As jonk suggests in his profile, a fully-detailed example can be useful to understanding.

Here is a partially detailed example.

• when the emitter current is varied, and let us use tiny variations such as 1% or evev 0.1% variations so the exponential_diode_I_V curve is "linear", we can describe the resistance ( delta_Vdiode / delta_Idiode ) as 0.026 volts / Idiode_amperes. Thus operating at 0.001 amp produces 0.026 / 0.001 == 26 ohms. I've used that value ----- 26 ohms at 1milliAmp ----- for decades happily in my bipolar voyages. Knowing that is key to almost trivial back_of_envelope circuit design.

• we are in a system where injected base current attracts opposing carriers from the emitter, and most of the emitted charges MISS the base charges and rush on across the base region to be gathered up in the collector. The ratio of base_charges to emitter_charges is huge, and is described by some variant of BETA.

• the base current is assisted by beta_multiplication to become the emitter current

• input_resistance math becomes: beta * ( 0.026 volts / Iemitter_amperes )

• for a bipolar operating at 1 milliamp Iemitter, with beta of 200, the input resistance == 200 * 26 = 5,200 ohms

Here comes my (very short) answer:

From system theory we know that the input impedance of a circuit with feedback (if the feedback signal is a voltage) will be enlarged by the factor (1-loop gain).
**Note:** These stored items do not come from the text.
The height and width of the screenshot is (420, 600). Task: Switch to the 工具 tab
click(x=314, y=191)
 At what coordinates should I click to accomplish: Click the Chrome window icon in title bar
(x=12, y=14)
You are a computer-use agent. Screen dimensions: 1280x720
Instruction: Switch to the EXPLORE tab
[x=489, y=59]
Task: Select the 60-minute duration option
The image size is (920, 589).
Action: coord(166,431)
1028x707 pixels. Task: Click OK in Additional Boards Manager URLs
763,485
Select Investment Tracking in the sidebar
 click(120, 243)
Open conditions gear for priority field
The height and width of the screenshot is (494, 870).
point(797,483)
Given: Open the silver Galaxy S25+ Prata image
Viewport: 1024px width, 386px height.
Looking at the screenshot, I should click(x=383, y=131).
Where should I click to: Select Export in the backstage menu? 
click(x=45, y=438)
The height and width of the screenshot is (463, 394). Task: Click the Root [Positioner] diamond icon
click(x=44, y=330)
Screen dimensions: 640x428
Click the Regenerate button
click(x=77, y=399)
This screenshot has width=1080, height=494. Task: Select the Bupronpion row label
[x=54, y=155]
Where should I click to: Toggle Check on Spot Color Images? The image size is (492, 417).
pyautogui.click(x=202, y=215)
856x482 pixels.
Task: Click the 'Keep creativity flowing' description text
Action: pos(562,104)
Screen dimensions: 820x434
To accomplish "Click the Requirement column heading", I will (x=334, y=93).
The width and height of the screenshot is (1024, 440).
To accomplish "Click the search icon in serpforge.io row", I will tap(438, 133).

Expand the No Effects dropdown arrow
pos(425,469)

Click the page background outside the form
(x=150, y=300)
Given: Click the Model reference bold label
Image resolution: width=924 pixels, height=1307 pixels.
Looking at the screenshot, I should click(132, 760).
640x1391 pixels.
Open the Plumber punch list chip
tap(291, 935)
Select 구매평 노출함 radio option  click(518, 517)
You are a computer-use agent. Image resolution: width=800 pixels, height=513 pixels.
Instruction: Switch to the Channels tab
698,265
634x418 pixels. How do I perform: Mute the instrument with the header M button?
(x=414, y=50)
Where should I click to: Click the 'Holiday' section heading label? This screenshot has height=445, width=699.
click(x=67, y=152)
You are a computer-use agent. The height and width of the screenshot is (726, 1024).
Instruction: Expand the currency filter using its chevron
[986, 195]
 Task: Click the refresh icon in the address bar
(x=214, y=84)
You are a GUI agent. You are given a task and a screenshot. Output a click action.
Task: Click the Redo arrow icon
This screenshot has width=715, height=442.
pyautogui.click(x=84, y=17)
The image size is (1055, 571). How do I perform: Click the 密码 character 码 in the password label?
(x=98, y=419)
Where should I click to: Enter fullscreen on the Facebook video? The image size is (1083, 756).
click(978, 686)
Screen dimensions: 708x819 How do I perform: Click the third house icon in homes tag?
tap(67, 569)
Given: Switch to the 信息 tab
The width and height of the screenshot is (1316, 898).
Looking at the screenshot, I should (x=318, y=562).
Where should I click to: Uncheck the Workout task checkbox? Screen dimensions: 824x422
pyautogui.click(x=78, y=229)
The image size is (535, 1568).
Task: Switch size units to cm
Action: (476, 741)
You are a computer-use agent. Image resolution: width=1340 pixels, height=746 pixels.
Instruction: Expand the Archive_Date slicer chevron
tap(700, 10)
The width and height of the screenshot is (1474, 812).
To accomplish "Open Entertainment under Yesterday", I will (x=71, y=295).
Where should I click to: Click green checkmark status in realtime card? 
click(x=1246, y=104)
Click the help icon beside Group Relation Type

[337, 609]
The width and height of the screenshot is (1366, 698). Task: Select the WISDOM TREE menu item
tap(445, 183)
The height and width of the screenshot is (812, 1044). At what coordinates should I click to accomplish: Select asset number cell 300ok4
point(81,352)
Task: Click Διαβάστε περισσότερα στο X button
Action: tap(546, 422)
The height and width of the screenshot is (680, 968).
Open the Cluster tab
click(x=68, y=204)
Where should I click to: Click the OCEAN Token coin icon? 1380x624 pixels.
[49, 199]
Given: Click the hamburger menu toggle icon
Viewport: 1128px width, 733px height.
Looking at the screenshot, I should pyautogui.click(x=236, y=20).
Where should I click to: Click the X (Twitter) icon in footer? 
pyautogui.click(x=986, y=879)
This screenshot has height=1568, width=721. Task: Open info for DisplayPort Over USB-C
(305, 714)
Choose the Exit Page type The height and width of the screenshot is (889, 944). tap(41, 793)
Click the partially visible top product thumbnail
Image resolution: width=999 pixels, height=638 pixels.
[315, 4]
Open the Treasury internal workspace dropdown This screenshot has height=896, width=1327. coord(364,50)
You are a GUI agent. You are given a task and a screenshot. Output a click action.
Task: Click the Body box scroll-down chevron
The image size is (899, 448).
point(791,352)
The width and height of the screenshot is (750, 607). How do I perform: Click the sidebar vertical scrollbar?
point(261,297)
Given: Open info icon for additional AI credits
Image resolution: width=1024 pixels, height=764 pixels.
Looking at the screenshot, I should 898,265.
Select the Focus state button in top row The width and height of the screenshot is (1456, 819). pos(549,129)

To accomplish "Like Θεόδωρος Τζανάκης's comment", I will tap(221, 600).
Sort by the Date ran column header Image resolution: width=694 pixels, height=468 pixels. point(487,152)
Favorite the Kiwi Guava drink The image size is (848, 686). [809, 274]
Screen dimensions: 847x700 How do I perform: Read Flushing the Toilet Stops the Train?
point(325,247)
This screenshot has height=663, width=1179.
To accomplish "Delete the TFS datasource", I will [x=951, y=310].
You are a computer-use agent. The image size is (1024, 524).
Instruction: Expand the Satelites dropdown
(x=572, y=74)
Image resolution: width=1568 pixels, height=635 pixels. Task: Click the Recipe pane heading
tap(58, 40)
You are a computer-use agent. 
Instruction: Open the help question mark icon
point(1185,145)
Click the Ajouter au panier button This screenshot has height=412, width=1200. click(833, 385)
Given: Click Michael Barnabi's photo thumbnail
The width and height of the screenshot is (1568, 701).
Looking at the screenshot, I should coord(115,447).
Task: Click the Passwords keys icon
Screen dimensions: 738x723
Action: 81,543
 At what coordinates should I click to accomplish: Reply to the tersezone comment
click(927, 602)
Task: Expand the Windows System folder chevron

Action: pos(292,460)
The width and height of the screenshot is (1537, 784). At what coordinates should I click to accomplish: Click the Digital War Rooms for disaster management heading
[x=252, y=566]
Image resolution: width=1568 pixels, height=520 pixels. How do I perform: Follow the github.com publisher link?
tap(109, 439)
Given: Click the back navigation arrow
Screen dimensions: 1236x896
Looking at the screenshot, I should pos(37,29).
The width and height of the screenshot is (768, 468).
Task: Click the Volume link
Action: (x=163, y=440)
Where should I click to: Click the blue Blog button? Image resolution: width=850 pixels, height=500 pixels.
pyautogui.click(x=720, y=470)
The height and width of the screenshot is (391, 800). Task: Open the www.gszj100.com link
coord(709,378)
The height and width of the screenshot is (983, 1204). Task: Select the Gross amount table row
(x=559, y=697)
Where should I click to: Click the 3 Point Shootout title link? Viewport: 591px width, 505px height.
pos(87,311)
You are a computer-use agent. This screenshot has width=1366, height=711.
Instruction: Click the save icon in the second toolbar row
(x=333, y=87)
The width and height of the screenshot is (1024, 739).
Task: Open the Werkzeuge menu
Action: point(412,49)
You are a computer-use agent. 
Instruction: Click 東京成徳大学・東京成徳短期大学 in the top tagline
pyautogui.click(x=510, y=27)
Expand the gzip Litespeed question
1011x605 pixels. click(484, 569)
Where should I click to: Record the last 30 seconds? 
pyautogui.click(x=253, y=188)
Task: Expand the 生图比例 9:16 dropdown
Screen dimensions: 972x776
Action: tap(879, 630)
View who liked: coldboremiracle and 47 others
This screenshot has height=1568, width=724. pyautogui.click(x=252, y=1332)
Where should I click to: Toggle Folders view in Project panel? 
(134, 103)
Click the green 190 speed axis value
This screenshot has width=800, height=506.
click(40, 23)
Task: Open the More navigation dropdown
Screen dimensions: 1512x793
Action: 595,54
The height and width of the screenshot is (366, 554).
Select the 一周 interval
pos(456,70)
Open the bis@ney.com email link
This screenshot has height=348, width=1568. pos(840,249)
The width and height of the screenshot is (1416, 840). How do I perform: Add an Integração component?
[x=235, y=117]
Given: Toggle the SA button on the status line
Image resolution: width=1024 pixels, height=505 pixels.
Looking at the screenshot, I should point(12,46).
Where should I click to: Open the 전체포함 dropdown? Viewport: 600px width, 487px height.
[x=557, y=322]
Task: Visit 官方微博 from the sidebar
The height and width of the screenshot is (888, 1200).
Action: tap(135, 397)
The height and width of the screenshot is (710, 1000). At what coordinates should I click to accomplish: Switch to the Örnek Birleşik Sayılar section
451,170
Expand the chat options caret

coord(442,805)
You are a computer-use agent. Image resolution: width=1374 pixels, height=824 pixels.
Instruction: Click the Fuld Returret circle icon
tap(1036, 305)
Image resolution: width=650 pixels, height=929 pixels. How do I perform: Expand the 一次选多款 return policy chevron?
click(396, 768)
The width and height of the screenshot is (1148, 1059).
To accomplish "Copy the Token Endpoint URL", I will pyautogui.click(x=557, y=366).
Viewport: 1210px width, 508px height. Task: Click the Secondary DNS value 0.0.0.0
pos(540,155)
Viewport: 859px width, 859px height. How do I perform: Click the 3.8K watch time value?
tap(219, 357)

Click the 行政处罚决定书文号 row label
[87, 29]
The same expression appears in the closed loop gain where it appears in the denominator (the gain is reduced by this factor).

As it is shown in the figure below, the gain around the feedback loop (loop gain) is LG=-gm * RE.

Hence, Zi=hie * (1+ gm * RE) with gm=hfe/hie, we arrive at

Zi=hie + hfe * Re.

(In this formula, we have hfe instead of (1+hfe) because I have assumed, for simplicity, Ie=Ic. The difference between hfe and (1+hfe) can be neglected).

Remark: I know that - primarily - you are interested in a derivation of that formula from the Pi-model. However, for my opinion, it is always interesting to get a confirmation based on a complete other approach - for example from the viewpoint of system theory.

UPDATE/EDIT: I do not like and I do not need transistor models. Instead, it is very simple to derive the formula for the input resistance using basic formulas:

h11=vbe/ib=vb/ib-ve/ib.

With ve=RE * ie =RE(1+h21)ib we immediately arrive at

ri=vb/ib=h11+ve/ib=h11+RE(1+h21)

• Hi. Your answer is the one that gets the most near to what I wanted to know the most (how to get to the formula using the h-parameters) --> I'm actually interested in the h-parameter model haha. I've just put that in an EDIT. I thought Hybrid Model would lead immediately to h-parameter model, not to Hybrid-pi. My bad, I didn't know. May 26, 2020 at 14:51
• h-parameters are based on the two-port network theory. In short $$h_{ie} = h_{11} \approx r_\pi , h_{fe} = h_{21} \approx \beta , h_{oe} =h_{22} \approx \frac{1}{r_o}$$
– G36
May 26, 2020 at 15:03